Historical WordPress advantages
The continuing appeal of WordPress has been fourfold:
- The ability to get started very cheaply, without a monthly fee on top of hosting costs.
- The liberty to use a custom domain name.
- A robust ecosystem that provides thousands of free or inexpensive themes and plugins.
- One-step installation facilitated by mainstream web hosts’ embrace of WordPress.
Since Jekyll and its ilk are mostly open-source, advantage #1 is wiped out. GitHub Pages knocks out advantage #2. WordPress retains the upper hand regarding #3 and #4. Younger projects have a long way to go before they can rival the WordPress community, and they’re still focused on serving fellow developers rather than everyday consumers. Until that changes, big web hosts won’t bother to enable ultra-easy installation.
Modern WordPress drawbacks
WordPress does have legitimate downsides, especially if you’re already a competent web developer or you’re focused on the highest levels of technical performance.
Site speed is ever more important in an age of social distribution and mobile browsing, and made more difficult considering site assets and page weights seem to be constantly getting larger. WordPress can be difficult to scale for high levels of traffic, and certain site architecture decisions can get developers in trouble.
High scalability and smart web performance management with WordPress requires significant development expertise or more expensive managed hosting partners, especially for complex WordPress installs; whereas the inherently static nature of static site generators makes scalability more trivial.
Finally, security is a concern for some people that choose static site generators. WordPress has opportunities for user input that static site generators do not. It is also a natural target of hackers, simply due to its popularity. And static site generators are almost completely locally stored — aside from the output itself — whereas WordPress (potentially outdated, along with underlying themes and plugins) is stored on the server, more vulnerable to attacks.
Why WordPress is still winning
As I noted amongst its historical advantages, WordPress has an unparalleled ecosystem of plugins, add-ons, and extensions. (For comparison, the Jekyll Plugins website only lists fifty-two options at the time of writing.) It’s also relatively easy for non-technical people to install and use WordPress, in part because mainstream hosting companies put in the effort to make it easy, but even prior to such conveniences WordPress boasted, “the famous 5-minute install.” And static site generators are just not as powerful as traditional content management systems, especially in regard to user input.
Among the static site generators, Jekyll in particular is working toward feature parity, but it will take a long time. Current ease-of-use tools like Prose, a content editor that integrates with GitHub, and CloudCannon’s Jekyll GUI, which aims to help developers collaborate with clients, are in their infancy in terms of adoption and are still finicky to use.

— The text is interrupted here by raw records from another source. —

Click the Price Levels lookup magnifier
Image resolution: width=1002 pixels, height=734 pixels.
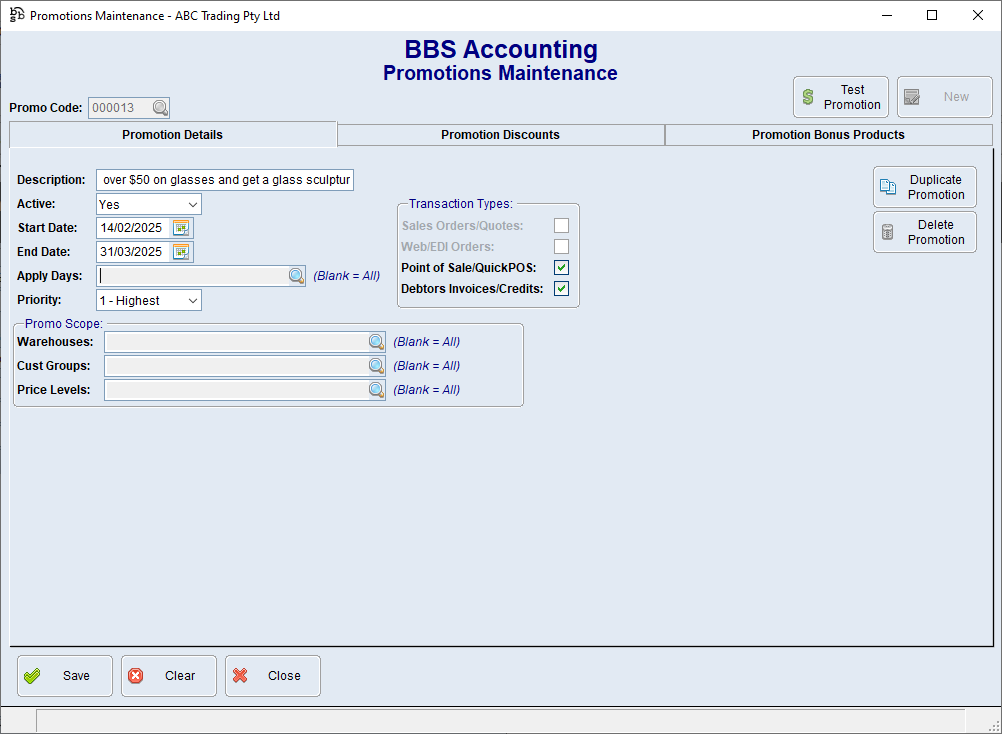click(376, 390)
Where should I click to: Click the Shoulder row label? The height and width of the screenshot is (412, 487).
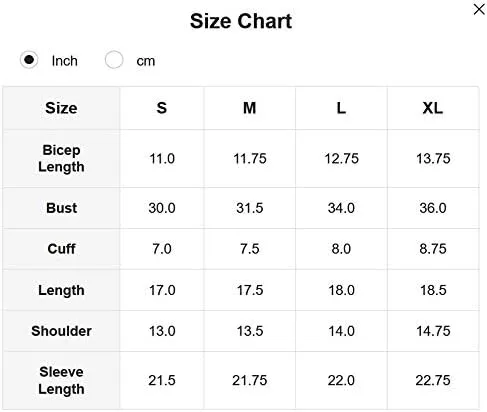tap(61, 331)
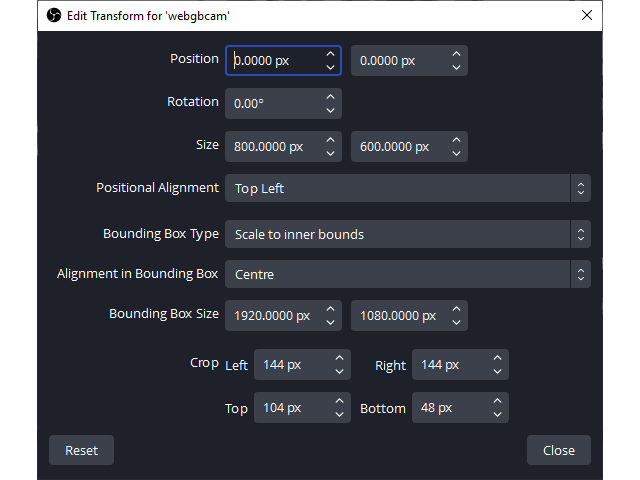Click the Close button
Image resolution: width=640 pixels, height=480 pixels.
click(x=559, y=450)
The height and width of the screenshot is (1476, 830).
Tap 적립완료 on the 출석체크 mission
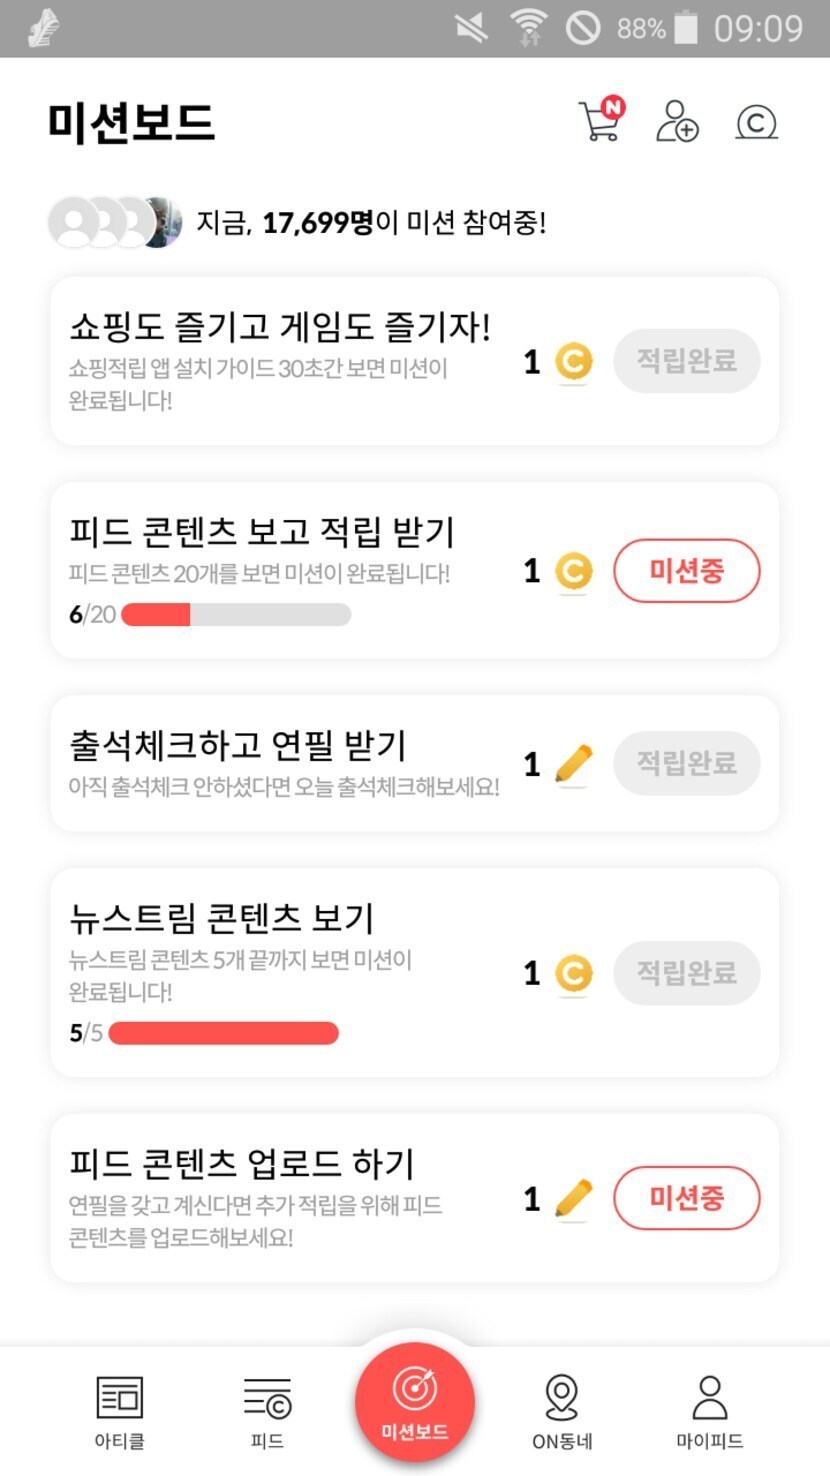[x=686, y=764]
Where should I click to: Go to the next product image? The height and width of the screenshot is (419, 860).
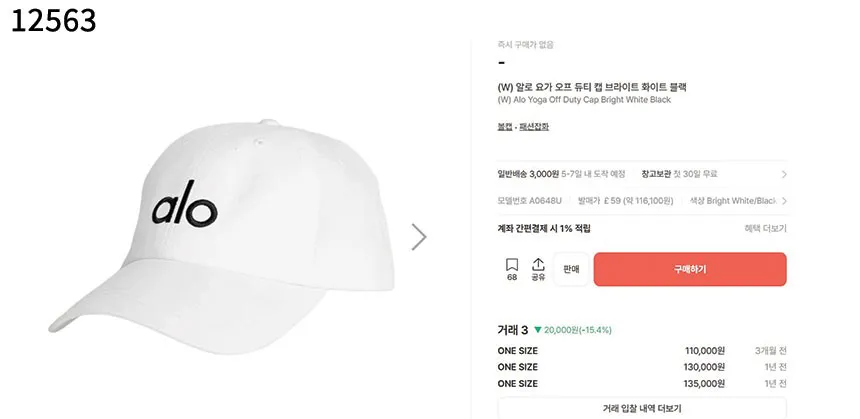[419, 237]
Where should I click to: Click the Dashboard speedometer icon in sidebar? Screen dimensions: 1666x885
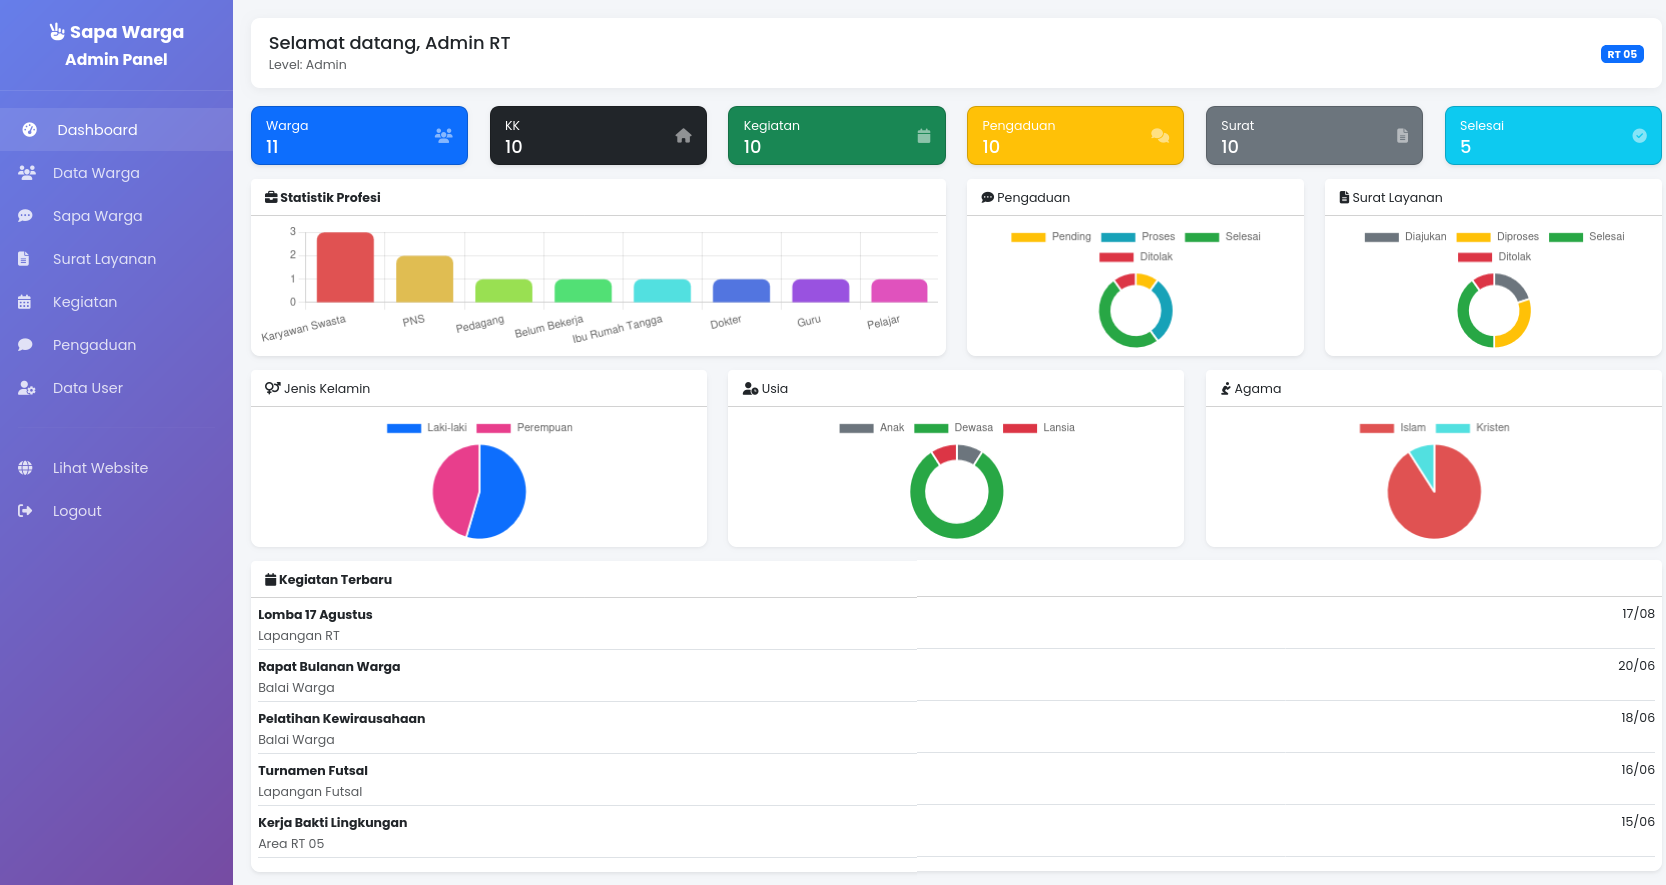point(30,130)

It can be tempting to look longingly at the growing ecosystem around static site generators. It’s also easy to forget just how much you get “for free” with built-in WordPress functionality. Static site generators definitely play a role in the modern web, and can be a great choice for certain types of websites. But no static site generator signals the end for WordPress and its continuously strong community.
The future — what should you do?
Since you’re reading Post Status, it seems fair to assume that you’re part of the WordPress ecosystem, and very likely earn a living from it. Should you be panicking? No, for all the reasons I laid out.
But any wise professional keeps an eye on the future of their industry. We are seeing a trend, and over time Jekyll and its siblings will gain more marketshare. It’s probably worth your time to try out a few flat-file CMS options, get familiar with how to use and customize them, and perhaps consider what WordPress itself can learn from them.